(Beginning of INFORMATION SUPPLIED)

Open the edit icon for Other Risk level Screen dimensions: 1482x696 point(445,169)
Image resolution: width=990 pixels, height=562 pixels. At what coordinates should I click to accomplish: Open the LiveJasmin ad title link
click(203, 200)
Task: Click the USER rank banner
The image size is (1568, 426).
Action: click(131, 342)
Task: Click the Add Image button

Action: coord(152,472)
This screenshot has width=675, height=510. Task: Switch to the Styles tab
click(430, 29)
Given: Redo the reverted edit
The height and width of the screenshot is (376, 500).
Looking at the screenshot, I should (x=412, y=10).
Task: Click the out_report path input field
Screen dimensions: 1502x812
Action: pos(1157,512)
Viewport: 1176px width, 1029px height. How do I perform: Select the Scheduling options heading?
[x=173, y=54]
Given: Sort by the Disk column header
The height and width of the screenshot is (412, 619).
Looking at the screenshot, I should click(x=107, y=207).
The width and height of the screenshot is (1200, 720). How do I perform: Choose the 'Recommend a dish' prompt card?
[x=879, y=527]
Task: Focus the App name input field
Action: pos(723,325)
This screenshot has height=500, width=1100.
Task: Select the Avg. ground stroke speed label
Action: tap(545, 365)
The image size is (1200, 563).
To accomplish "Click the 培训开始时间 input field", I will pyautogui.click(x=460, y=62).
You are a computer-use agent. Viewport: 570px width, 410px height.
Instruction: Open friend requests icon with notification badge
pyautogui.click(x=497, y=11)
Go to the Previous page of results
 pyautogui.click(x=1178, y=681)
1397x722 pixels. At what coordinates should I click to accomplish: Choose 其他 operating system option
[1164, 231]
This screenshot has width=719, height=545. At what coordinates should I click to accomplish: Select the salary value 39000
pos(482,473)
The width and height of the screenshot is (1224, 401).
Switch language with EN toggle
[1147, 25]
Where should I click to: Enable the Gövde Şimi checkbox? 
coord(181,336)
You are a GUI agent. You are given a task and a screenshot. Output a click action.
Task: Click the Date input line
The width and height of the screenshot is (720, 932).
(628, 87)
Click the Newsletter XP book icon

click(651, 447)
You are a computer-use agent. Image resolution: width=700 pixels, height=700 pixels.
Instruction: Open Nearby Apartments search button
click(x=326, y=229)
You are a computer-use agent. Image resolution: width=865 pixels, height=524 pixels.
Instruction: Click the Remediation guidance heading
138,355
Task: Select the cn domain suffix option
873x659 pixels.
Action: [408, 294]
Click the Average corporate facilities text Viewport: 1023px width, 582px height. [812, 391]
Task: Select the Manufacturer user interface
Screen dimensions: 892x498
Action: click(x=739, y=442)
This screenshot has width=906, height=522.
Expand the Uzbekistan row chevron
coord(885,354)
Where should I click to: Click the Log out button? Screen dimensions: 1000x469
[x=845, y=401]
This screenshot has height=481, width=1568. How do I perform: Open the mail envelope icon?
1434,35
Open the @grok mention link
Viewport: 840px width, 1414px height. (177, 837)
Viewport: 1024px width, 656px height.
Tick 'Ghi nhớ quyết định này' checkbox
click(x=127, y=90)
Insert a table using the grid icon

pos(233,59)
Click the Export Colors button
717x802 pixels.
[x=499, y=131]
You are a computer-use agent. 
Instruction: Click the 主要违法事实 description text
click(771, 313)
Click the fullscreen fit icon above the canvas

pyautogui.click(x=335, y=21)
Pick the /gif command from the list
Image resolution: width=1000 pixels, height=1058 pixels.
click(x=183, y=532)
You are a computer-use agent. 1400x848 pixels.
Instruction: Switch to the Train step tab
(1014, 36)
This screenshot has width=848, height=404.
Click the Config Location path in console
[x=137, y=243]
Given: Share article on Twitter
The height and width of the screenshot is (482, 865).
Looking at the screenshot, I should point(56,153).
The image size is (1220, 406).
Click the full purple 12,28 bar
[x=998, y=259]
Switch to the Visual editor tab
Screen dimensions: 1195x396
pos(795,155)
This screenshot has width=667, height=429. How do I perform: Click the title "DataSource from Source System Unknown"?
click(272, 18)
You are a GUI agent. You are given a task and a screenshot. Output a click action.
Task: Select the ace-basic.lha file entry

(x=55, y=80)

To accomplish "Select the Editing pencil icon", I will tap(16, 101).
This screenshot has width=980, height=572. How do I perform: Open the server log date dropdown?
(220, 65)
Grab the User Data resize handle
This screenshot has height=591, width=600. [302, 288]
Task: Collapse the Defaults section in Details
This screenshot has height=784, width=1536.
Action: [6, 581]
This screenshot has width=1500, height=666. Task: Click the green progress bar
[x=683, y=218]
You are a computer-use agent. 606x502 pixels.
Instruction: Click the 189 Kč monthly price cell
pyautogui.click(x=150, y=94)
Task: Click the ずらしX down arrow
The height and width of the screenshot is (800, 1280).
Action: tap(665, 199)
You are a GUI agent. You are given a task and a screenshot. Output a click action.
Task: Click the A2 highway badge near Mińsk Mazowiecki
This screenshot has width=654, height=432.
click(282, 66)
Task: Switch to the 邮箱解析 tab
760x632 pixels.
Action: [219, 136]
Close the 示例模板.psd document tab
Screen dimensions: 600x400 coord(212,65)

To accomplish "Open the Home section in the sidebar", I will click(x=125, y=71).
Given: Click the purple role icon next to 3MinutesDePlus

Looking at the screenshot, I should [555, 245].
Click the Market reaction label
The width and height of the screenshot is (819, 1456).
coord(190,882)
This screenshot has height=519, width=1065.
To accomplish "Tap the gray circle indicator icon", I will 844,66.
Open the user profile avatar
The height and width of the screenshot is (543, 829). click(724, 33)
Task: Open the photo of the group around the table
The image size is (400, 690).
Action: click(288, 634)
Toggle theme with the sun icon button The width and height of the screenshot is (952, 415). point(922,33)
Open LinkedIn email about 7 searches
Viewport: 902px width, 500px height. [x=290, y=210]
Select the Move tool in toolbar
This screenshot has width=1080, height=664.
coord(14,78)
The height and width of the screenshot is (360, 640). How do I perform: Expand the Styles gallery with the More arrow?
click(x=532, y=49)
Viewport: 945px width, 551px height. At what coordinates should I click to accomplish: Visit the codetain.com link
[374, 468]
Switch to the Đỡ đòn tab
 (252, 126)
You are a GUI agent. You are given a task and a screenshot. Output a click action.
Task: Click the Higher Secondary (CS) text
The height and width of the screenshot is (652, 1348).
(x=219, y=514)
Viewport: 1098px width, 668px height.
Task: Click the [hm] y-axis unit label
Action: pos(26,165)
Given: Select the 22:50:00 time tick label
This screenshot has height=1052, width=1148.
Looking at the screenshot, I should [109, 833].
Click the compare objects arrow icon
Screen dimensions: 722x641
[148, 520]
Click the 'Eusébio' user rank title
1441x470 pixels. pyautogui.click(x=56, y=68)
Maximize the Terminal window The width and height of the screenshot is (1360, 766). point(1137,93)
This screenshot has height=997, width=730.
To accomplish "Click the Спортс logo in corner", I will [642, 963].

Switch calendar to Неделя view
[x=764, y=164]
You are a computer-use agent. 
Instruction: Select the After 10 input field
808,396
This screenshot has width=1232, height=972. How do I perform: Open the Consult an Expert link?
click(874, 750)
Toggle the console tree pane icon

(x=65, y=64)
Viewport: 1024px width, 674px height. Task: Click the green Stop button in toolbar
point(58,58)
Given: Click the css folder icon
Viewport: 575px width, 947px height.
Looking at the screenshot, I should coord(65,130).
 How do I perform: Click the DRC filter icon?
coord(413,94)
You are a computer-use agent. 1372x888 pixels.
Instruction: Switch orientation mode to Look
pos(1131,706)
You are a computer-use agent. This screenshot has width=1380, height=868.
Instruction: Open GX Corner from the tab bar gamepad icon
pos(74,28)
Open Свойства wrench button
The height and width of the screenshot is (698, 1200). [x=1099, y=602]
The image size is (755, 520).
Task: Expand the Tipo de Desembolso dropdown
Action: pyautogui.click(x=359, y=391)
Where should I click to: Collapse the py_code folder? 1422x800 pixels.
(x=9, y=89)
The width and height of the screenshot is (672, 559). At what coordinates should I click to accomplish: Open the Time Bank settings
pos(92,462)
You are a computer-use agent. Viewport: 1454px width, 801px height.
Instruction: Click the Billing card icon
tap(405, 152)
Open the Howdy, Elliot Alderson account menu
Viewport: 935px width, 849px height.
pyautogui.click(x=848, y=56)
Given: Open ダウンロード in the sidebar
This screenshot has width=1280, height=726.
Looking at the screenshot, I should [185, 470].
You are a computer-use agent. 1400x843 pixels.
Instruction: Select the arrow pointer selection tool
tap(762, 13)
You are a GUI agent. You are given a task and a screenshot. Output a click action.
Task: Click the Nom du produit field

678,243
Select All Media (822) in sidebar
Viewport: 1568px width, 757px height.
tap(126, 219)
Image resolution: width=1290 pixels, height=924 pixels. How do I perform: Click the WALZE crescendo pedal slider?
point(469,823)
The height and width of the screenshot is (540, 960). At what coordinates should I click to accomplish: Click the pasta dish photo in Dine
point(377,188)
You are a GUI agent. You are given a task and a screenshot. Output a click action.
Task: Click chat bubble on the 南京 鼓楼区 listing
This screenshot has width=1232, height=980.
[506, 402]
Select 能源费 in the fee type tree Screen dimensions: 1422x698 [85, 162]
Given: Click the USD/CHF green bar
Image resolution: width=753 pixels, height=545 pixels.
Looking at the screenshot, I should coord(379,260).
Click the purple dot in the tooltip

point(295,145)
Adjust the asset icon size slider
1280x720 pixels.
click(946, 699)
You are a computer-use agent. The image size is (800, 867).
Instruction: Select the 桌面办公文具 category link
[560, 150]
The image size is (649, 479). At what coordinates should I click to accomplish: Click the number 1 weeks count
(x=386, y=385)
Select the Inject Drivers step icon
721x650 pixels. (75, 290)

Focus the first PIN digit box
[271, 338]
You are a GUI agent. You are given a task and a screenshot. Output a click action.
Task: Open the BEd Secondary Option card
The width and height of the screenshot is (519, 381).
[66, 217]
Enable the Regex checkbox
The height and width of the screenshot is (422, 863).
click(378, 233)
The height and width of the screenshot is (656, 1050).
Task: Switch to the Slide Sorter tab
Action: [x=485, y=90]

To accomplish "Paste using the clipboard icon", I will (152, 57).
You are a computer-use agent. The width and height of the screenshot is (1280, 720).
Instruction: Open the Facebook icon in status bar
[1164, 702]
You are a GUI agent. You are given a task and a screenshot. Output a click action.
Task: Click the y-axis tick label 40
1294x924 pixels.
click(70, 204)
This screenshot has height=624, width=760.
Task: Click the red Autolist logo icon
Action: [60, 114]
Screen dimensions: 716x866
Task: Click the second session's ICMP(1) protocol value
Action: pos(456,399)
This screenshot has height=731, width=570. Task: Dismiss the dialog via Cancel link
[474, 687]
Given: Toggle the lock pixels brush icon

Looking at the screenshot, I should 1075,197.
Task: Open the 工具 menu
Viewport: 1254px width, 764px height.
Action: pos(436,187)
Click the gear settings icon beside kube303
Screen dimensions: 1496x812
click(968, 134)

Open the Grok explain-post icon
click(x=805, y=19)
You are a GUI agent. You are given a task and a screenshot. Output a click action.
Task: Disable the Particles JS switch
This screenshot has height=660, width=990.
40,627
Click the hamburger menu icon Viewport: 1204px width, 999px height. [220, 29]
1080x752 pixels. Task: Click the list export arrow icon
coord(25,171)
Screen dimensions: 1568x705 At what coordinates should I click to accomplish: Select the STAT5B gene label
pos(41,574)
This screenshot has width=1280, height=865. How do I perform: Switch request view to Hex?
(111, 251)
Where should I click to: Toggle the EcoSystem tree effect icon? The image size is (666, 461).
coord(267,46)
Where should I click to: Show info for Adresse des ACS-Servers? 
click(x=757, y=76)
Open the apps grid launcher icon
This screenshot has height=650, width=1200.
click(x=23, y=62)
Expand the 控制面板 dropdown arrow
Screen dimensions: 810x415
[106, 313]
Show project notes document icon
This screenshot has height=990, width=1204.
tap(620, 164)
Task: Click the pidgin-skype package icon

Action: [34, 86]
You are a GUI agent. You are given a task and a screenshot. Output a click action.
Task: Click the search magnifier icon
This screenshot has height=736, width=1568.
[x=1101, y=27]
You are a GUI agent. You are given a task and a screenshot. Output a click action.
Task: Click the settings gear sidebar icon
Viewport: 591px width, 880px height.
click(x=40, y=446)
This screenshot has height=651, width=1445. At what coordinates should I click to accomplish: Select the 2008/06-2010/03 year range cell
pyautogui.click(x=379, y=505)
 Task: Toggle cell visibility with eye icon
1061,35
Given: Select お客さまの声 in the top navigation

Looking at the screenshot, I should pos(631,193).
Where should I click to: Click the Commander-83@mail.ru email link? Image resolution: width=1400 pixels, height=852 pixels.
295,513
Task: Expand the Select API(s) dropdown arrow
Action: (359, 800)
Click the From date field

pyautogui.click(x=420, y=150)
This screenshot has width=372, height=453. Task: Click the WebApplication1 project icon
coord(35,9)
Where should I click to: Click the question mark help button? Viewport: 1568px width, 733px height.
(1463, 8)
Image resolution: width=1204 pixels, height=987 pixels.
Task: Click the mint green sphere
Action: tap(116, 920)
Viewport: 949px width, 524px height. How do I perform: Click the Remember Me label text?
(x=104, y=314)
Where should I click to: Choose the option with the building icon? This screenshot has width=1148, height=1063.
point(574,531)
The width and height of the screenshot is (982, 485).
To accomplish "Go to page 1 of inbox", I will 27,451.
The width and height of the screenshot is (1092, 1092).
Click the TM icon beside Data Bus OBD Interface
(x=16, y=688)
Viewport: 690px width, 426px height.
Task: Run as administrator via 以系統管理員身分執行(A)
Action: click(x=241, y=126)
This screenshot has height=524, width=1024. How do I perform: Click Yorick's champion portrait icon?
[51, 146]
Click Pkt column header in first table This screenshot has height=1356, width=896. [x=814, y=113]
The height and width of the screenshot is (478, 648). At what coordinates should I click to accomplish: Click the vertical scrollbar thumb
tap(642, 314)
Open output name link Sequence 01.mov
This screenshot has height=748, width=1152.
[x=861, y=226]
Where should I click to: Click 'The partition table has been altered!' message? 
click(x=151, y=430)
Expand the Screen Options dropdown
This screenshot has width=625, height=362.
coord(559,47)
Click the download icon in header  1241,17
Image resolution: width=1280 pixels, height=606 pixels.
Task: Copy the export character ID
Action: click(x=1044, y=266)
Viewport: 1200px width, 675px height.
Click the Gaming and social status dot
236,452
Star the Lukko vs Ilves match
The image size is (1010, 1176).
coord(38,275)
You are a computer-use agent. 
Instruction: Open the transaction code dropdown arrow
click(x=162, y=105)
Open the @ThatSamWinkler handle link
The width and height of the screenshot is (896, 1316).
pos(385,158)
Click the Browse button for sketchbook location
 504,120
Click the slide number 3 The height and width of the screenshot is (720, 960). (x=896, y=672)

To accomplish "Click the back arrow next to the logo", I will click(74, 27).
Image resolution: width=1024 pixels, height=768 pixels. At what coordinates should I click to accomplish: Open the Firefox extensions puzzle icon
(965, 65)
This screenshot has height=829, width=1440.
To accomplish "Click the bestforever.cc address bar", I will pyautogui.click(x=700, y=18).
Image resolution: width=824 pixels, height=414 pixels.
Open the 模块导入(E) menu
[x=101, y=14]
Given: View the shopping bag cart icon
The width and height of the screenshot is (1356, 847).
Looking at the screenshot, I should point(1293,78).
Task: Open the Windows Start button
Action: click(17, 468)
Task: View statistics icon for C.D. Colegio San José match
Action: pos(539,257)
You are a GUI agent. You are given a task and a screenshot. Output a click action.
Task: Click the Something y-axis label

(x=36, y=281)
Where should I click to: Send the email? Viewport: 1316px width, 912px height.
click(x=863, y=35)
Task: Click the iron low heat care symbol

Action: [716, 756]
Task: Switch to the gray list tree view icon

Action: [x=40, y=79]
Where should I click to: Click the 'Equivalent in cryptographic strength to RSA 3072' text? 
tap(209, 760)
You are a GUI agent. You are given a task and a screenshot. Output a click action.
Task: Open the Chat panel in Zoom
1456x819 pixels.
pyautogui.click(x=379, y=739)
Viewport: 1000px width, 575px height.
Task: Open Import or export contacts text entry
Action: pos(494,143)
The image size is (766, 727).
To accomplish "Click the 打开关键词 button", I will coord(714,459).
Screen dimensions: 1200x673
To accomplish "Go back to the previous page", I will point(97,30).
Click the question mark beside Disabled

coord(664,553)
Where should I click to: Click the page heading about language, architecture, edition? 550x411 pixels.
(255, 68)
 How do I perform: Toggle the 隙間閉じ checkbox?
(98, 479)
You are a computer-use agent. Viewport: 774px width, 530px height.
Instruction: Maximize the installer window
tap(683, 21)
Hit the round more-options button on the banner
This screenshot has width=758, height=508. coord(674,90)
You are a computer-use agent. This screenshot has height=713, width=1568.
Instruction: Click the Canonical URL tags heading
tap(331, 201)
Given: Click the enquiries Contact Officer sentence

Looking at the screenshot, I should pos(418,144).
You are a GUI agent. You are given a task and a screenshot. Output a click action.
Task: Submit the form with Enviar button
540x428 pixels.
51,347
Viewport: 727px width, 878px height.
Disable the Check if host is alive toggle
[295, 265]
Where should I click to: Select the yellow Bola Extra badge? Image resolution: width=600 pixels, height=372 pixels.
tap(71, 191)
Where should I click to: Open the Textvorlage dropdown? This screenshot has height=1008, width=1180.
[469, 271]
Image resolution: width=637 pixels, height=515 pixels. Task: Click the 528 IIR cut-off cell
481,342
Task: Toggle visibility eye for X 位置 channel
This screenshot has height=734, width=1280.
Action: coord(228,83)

(End of INFORMATION SUPPLIED)

# EXERCISE DETAILS:
Locate the word "gear" in the data above. Copy every line carrying it.

# RESPONSE:
Click the gear settings icon beside kube303
Task: Click the settings gear sidebar icon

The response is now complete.